ClickHouse Migrations
Read posthog/clickhouse/migrations/AGENTS.md for comprehensive patterns, cluster setup, examples, and ingestion layer details.
Quick reference
Migration structure
operations = [ run_sql_with_exceptions( SQL_FUNCTION(), node_roles=[...], sharded=False, # True for sharded tables is_alter_on_replicated_table=False # True for ALTER on replicated tables ), ]
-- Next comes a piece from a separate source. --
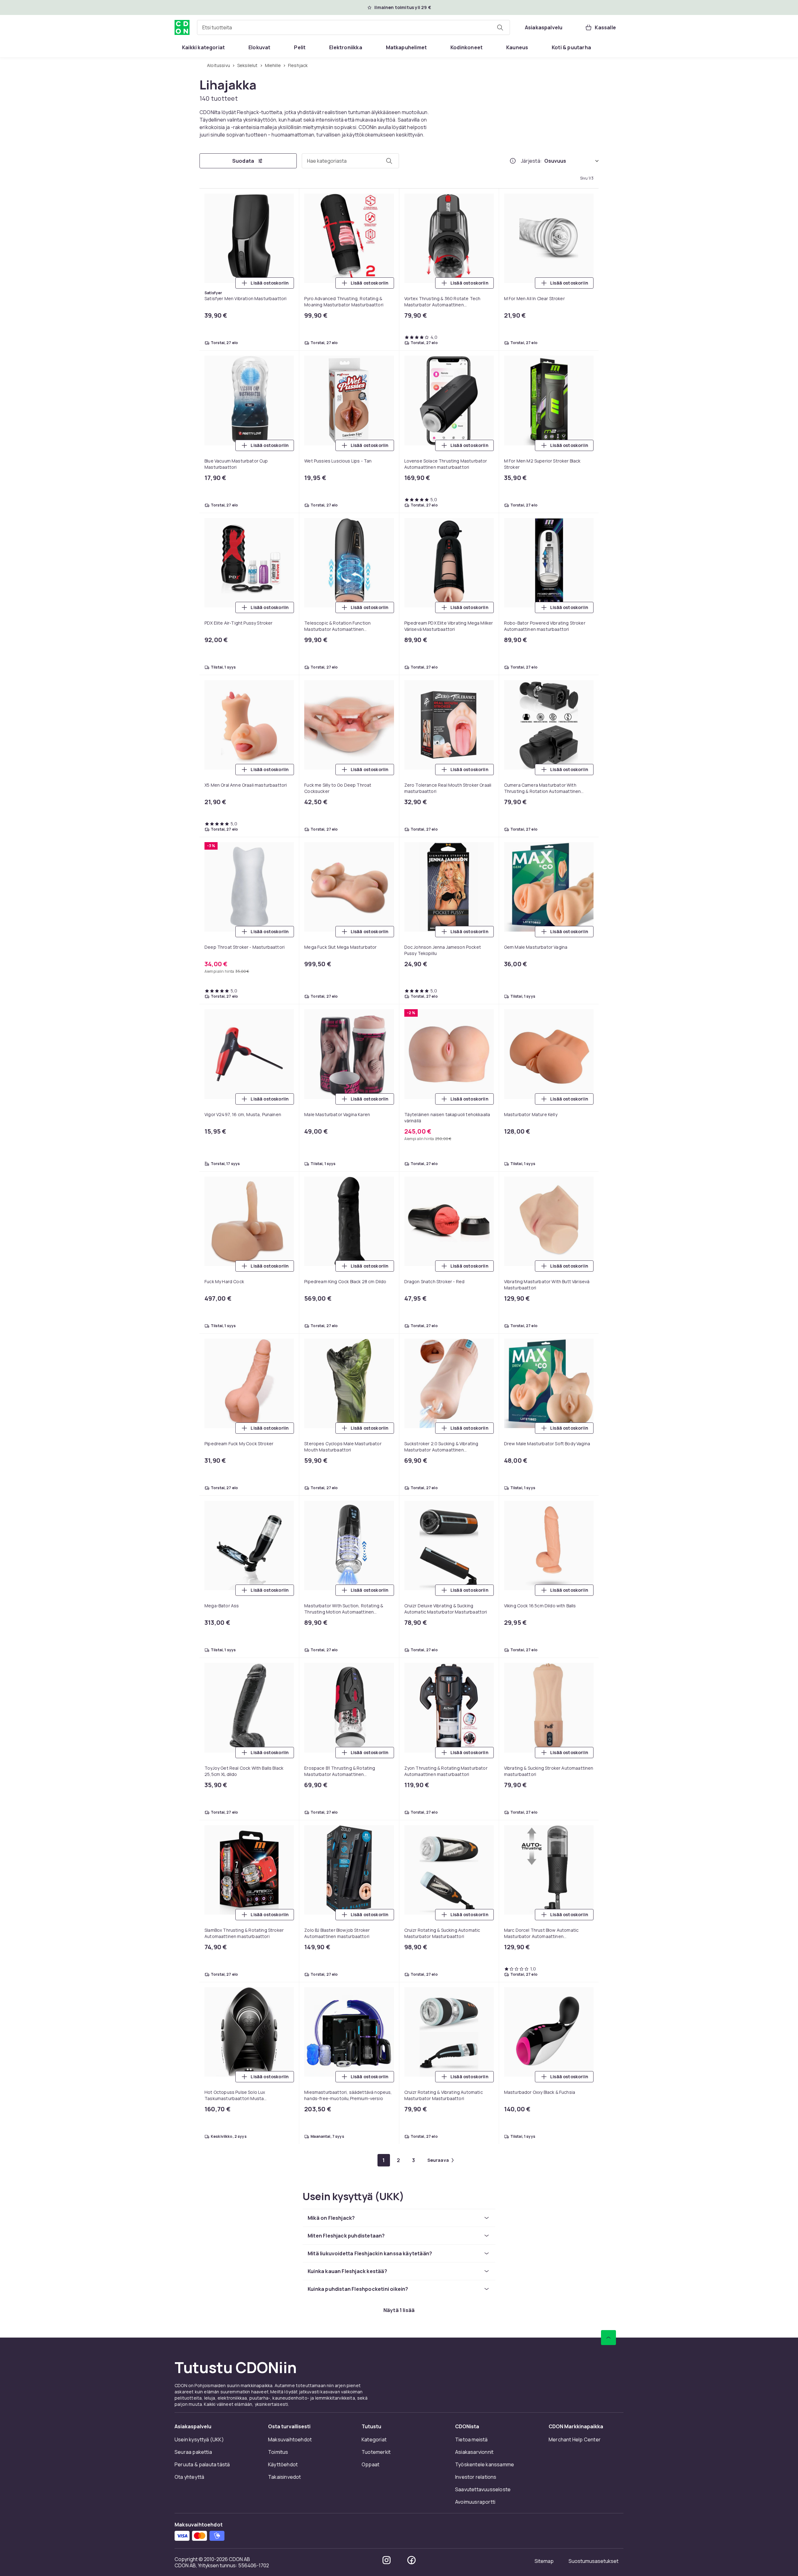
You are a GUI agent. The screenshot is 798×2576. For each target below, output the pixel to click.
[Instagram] (387, 2560)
Node roles (choose based on table type)
-
[NodeRole.DATA] : Sharded tables (data nodes only)
-
[NodeRole.DATA, NodeRole.COORDINATOR] : Non-sharded data tables, distributed read tables, replicated tables, views, dictionaries
-
[NodeRole.INGESTION_SMALL] : Writable tables, Kafka tables, materialized views on ingestion layer
Table engines quick reference
MergeTree engines:
-
AggregatingMergeTree(table, replication_scheme=ReplicationScheme.SHARDED) for sharded tables
-
ReplacingMergeTree(table, replication_scheme=ReplicationScheme.REPLICATED) for non-sharded
-
Other variants: CollapsingMergeTree , ReplacingMergeTreeDeleted
Distributed engine:
-
Sharded: Distributed(data_table="sharded_events", sharding_key="sipHash64(person_id)")
-
Non-sharded: Distributed(data_table="my_table", cluster=settings.CLICKHOUSE_SINGLE_SHARD_CLUSTER)
Critical rules
-
NEVER use ON CLUSTER clause in SQL statements
-
Always use IF EXISTS / IF NOT EXISTS clauses
-
When dropping and recreating replicated table in same migration, use DROP TABLE IF EXISTS ... SYNC
-
If a function generating SQL has on_cluster param, always set on_cluster=False
-
Use sharded=True when altering sharded tables
-
Use is_alter_on_replicated_table=True when altering non-sharded replicated tables
Testing
Delete entry from infi_clickhouse_orm_migrations table to re-run a migration.